PROBLEM DETAILS: Below are some records; quote exactly the lines from the one that contains "You are a computer-use agent. 434x244 pixels." through the one that contains "Click the More", inclusive, and no others.

EXERCISE DATA:
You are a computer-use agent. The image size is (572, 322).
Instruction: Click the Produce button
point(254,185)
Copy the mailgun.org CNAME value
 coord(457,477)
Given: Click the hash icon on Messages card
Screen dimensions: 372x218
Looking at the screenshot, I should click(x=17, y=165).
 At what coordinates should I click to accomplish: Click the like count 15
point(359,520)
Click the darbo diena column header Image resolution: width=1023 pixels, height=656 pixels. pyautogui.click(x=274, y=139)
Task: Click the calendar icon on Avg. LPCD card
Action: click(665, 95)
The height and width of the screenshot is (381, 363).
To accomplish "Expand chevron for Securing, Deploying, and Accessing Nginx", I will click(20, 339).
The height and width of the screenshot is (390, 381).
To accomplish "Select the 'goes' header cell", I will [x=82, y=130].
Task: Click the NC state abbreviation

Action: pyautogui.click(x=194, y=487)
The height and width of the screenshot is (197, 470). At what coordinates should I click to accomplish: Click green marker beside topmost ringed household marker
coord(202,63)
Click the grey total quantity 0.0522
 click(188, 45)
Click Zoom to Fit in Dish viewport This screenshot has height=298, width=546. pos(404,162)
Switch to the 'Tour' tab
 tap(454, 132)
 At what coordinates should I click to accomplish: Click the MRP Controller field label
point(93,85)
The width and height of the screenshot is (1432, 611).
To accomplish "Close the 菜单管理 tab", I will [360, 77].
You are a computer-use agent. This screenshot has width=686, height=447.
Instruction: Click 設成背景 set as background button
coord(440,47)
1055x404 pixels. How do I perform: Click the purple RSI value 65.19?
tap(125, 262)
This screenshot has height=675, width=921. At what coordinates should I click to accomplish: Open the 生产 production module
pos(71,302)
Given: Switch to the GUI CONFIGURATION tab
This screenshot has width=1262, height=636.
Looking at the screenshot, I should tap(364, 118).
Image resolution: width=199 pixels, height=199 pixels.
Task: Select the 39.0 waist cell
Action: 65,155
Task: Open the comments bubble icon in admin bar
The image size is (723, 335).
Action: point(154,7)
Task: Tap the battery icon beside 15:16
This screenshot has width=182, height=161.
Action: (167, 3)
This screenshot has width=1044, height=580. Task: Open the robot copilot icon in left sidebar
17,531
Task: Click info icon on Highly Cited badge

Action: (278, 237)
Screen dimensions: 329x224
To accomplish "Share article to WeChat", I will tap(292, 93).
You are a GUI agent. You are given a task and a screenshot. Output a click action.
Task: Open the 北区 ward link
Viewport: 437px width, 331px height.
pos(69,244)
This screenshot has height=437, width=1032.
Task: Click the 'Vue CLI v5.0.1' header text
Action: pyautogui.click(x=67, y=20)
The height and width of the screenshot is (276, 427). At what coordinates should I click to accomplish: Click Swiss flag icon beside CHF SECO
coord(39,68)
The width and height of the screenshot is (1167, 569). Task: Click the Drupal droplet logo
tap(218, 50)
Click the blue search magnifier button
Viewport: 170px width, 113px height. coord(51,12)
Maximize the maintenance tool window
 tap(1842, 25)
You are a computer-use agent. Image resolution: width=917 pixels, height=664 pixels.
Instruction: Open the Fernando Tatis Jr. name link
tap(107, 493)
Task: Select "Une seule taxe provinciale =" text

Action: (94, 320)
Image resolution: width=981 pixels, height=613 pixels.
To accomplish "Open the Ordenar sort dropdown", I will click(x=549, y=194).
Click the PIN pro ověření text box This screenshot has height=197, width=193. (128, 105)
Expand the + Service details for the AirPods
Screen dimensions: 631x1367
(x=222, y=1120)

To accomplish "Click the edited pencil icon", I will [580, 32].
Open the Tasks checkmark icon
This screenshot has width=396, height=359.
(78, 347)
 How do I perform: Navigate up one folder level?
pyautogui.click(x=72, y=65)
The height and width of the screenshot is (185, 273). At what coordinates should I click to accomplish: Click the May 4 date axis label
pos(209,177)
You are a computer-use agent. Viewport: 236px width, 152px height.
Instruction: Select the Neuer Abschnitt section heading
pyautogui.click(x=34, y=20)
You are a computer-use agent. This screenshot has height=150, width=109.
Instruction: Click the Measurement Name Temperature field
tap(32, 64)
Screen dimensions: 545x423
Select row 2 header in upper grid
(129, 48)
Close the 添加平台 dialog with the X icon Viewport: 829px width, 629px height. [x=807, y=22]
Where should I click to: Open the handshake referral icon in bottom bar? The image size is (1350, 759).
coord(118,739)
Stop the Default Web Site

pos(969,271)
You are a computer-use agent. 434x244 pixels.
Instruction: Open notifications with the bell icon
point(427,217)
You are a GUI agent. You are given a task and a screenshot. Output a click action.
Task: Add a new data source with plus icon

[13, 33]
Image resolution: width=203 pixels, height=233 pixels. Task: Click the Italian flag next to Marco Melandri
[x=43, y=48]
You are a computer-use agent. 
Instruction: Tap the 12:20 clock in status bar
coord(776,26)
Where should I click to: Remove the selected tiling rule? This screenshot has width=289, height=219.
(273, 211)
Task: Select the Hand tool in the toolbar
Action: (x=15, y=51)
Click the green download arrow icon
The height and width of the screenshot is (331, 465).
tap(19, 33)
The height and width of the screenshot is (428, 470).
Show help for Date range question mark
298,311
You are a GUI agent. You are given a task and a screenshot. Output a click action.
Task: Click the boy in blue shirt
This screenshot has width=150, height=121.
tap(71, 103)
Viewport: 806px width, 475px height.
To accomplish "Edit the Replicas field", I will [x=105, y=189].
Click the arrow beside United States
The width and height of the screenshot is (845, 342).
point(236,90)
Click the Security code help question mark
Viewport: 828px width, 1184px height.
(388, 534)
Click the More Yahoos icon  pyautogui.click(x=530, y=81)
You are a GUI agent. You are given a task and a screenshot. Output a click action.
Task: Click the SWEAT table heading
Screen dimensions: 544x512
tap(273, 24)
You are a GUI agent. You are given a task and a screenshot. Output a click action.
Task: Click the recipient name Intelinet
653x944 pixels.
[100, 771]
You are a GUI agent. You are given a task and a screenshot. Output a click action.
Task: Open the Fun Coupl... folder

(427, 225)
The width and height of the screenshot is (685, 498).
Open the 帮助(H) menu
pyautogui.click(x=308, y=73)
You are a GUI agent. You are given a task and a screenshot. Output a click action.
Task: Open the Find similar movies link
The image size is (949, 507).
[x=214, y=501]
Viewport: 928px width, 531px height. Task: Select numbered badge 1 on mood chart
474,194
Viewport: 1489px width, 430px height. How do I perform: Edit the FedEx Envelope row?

FINISHED TASK:
You are a computer-use agent. 434x244 pixels.
Instruction: Open notifications with the bell icon
point(427,217)
You are a GUI agent. You are given a task and a screenshot. Output a click action.
Task: Add a new data source with plus icon

[13, 33]
Image resolution: width=203 pixels, height=233 pixels. Task: Click the Italian flag next to Marco Melandri
[x=43, y=48]
You are a computer-use agent. 
Instruction: Tap the 12:20 clock in status bar
coord(776,26)
Where should I click to: Remove the selected tiling rule? This screenshot has width=289, height=219.
(273, 211)
Task: Select the Hand tool in the toolbar
Action: (x=15, y=51)
Click the green download arrow icon
The height and width of the screenshot is (331, 465).
tap(19, 33)
The height and width of the screenshot is (428, 470).
Show help for Date range question mark
298,311
You are a GUI agent. You are given a task and a screenshot. Output a click action.
Task: Click the boy in blue shirt
This screenshot has width=150, height=121.
tap(71, 103)
Viewport: 806px width, 475px height.
To accomplish "Edit the Replicas field", I will [x=105, y=189].
Click the arrow beside United States
The width and height of the screenshot is (845, 342).
point(236,90)
Click the Security code help question mark
Viewport: 828px width, 1184px height.
(388, 534)
Click the More Yahoos icon  pyautogui.click(x=530, y=81)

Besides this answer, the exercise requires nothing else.